Given request:
Return each of the rows below that contains the word "every", copied in full.
————————
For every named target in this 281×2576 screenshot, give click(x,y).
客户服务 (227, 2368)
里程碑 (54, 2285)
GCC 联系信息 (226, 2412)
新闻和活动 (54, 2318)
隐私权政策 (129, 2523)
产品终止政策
————————
Response to this exercise:
For every named target in this 281×2576 screenshot, give click(x,y).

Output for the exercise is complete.